Deterministically Randomized Feedback for A/B Testing #98

acbart · 2023-06-09T13:49:51Z

We desire to have different students exposed to different kinds of feedback for research purposes. The system should support this easily and cleanly, both in terms of making the feedback and tracking the feedback.

My general thought here is that there is a core setting like set_participant_group or something that can either take an explicit group, or a seed value (e.g., a user's unique ID) to assign the user to the participant group. I suppose we'll need to know how many groups there should be (perhaps default to two?).

What kind of variations should be possible with this system?

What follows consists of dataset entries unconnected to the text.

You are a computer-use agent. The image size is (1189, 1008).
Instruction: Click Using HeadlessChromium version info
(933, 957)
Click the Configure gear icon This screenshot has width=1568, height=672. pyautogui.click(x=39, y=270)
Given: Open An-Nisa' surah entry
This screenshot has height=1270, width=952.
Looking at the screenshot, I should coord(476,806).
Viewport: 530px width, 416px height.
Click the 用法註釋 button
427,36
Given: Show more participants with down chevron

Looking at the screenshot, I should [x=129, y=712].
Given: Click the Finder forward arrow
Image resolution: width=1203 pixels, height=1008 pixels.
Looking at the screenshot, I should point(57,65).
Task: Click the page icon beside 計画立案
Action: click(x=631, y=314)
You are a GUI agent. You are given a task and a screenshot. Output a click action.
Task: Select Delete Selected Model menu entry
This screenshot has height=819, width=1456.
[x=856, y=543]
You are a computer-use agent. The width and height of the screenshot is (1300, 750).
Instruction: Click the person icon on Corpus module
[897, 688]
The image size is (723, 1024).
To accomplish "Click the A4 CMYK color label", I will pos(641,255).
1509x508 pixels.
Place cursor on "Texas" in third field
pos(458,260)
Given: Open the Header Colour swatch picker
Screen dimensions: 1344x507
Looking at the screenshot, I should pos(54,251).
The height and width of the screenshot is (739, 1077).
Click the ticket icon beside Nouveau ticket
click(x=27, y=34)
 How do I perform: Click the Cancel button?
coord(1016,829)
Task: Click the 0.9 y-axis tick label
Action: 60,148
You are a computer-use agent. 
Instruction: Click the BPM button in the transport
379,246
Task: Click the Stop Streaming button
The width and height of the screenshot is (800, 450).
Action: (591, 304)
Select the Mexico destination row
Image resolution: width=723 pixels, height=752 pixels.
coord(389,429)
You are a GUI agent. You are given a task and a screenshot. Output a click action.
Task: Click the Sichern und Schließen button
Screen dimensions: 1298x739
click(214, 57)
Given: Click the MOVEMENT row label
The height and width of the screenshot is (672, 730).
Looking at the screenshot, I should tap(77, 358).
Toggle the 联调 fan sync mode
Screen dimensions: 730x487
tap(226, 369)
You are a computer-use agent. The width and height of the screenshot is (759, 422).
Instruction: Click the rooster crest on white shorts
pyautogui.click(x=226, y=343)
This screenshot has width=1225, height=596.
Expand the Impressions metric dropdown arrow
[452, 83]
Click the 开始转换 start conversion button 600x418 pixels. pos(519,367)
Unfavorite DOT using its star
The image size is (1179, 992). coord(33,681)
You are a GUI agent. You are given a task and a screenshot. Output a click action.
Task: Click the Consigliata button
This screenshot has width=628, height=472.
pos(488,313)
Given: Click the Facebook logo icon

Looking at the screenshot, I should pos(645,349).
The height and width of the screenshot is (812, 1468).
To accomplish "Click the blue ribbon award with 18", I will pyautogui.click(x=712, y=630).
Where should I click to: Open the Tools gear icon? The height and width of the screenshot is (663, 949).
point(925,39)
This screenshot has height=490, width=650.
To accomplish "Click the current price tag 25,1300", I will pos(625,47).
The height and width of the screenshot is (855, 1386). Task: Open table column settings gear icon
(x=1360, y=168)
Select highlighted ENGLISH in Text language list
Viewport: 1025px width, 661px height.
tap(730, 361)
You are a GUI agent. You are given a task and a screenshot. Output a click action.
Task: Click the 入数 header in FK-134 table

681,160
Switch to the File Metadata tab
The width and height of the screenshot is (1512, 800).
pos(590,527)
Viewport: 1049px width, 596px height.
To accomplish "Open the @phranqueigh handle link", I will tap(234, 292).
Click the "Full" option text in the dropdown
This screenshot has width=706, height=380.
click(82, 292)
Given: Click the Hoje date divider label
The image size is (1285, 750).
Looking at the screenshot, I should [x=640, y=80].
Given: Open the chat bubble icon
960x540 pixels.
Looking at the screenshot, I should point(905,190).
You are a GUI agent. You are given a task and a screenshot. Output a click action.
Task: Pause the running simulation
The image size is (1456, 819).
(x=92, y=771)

At the minimum, you should be able to randomly have users get slightly different messages depending on their group.
There are probably cases where feedback should be muted or perhaps not even tested depending on their group.
There are cases where the actual logic of the FF should probably change internally.

For (3), I think that we will need some kind of convenient function for checking which group this user is in and behaving differently. Maybe something like is_group('A') or something?

For (1), I'm currently thinking that Feedback functions should have a helper class method like add_alternate_message(group, message) or add_variant_message_template(group, message_template). This works well for anything subclassing Feedback. For function literal feedbacks, it's a bit trickier. We should probably inventory those and see what their deal is anyway. Do we have them?

For (2), I guess a similar mechanism could work. The Feedback class could have a mute_for_variant or deactivate_for_variant method..? Or perhaps this should be a more general mechanism like this:

syntax_error.for_variant(group='B', message_template='Oops you made a mistake')
type_error.for_variant(group='C', score="-10%")

Another question: when does the system decide to "pick" the appropriate message? Given the way that some parts delay their decision making to the very end, we probably need some flexibility. It might be dependent on the kind of feedback and the nature of the variation. But I think we pick either "earliest as possible" or "latest as possible" and stick with it. My gut says "earliest" will be easier to reason about: once you've setup A/B groups, you want to start assuming that any feedback is what it is. I don't think it's good to try to do reflective feedback, anyway.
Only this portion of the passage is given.